▸ **Problem requirements**: Pull each line containing "computer" out of the data and copy it.

Records from a data collection:

▬▬▬▬▬▬

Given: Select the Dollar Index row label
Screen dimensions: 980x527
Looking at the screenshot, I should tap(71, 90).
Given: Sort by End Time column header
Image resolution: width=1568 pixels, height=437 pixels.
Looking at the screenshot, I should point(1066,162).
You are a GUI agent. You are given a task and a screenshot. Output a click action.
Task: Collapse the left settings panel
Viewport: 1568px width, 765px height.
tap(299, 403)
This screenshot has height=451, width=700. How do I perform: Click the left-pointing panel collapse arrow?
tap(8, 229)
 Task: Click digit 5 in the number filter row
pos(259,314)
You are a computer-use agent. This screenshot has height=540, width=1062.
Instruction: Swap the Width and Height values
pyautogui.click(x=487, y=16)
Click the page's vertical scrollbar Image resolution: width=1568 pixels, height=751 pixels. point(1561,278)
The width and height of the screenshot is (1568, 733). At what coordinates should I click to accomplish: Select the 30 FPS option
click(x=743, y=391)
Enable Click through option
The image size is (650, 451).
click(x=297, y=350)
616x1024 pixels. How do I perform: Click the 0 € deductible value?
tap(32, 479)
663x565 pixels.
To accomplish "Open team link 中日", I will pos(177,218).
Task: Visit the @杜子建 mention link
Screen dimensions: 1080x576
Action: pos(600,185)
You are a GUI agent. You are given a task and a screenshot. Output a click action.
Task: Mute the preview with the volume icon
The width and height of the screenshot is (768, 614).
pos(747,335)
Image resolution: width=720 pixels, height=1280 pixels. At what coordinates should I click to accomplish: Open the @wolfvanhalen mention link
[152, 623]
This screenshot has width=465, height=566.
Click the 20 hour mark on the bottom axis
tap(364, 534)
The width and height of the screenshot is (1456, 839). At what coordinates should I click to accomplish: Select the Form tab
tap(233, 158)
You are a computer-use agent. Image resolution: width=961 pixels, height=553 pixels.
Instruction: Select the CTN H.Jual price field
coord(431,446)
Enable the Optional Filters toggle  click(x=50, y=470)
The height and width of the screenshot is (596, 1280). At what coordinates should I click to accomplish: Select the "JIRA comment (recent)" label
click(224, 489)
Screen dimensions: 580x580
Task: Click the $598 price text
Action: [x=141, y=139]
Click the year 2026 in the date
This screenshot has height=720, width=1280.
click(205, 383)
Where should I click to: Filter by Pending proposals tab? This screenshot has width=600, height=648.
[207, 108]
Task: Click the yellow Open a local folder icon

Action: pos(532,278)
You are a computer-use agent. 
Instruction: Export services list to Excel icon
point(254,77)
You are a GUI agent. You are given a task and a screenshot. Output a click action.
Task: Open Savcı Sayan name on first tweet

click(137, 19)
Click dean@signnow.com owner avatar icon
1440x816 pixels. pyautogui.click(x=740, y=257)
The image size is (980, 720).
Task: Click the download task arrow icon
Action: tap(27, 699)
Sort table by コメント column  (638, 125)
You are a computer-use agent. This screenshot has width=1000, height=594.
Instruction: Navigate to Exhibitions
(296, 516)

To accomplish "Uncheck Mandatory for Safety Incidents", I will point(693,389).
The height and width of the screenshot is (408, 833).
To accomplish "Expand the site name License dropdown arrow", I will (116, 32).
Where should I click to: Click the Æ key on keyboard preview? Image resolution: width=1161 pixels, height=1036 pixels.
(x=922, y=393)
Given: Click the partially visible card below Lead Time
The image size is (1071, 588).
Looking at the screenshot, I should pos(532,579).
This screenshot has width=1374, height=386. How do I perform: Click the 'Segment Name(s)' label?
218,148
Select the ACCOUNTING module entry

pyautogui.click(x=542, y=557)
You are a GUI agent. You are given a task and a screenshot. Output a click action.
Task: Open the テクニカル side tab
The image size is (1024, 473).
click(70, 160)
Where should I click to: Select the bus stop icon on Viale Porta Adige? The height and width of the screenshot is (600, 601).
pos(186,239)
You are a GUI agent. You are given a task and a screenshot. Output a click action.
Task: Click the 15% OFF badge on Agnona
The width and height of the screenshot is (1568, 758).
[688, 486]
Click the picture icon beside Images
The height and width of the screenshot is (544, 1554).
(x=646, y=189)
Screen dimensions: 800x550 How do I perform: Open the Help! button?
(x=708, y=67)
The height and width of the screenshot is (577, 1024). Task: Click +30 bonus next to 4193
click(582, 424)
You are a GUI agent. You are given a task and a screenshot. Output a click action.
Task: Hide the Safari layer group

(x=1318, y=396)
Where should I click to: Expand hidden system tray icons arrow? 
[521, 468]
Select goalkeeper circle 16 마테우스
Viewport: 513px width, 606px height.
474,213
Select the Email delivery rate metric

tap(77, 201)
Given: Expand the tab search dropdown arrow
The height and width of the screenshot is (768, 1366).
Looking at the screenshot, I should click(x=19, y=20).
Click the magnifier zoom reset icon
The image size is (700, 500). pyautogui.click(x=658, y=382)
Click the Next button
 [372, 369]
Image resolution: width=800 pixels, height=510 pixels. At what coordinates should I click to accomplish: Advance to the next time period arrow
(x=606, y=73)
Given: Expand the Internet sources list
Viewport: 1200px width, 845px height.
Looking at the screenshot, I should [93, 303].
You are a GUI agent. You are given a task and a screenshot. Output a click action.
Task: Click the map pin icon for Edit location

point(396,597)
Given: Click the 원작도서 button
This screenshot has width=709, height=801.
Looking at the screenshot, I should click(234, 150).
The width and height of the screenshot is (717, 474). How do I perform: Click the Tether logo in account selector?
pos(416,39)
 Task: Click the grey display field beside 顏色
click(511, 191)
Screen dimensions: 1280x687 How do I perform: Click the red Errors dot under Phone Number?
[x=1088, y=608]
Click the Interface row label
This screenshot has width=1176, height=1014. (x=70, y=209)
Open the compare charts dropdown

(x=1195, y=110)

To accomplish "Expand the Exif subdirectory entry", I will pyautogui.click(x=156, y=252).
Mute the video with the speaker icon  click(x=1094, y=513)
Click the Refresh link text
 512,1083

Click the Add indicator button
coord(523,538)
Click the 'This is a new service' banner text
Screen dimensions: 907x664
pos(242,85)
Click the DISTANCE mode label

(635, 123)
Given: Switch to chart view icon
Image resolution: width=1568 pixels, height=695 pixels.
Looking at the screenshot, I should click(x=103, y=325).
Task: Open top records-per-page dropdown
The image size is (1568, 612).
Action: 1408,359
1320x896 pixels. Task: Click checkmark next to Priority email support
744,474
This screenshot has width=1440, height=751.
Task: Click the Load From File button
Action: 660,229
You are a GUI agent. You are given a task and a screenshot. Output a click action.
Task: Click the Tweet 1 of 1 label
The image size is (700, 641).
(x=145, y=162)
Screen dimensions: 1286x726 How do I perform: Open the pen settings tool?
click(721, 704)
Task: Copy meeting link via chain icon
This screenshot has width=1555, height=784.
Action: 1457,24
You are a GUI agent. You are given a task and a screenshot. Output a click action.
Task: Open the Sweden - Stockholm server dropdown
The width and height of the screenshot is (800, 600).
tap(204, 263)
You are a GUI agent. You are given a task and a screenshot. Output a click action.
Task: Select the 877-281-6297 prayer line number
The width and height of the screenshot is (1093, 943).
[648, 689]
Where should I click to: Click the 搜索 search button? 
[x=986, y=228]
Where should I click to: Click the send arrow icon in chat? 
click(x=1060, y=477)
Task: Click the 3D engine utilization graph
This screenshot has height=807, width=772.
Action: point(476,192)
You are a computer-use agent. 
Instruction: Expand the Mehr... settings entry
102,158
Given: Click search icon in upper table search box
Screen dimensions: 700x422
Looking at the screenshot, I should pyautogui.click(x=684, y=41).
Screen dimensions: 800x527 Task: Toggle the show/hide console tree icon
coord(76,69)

▬▬▬▬▬▬

▸ **Reply**:
You are a computer-use agent. This screenshot has height=540, width=1062.
You are a computer-use agent. Image resolution: width=961 pixels, height=553 pixels.
You are a computer-use agent. 
You are a computer-use agent. This screenshot has width=1000, height=594.
You are a computer-use agent. 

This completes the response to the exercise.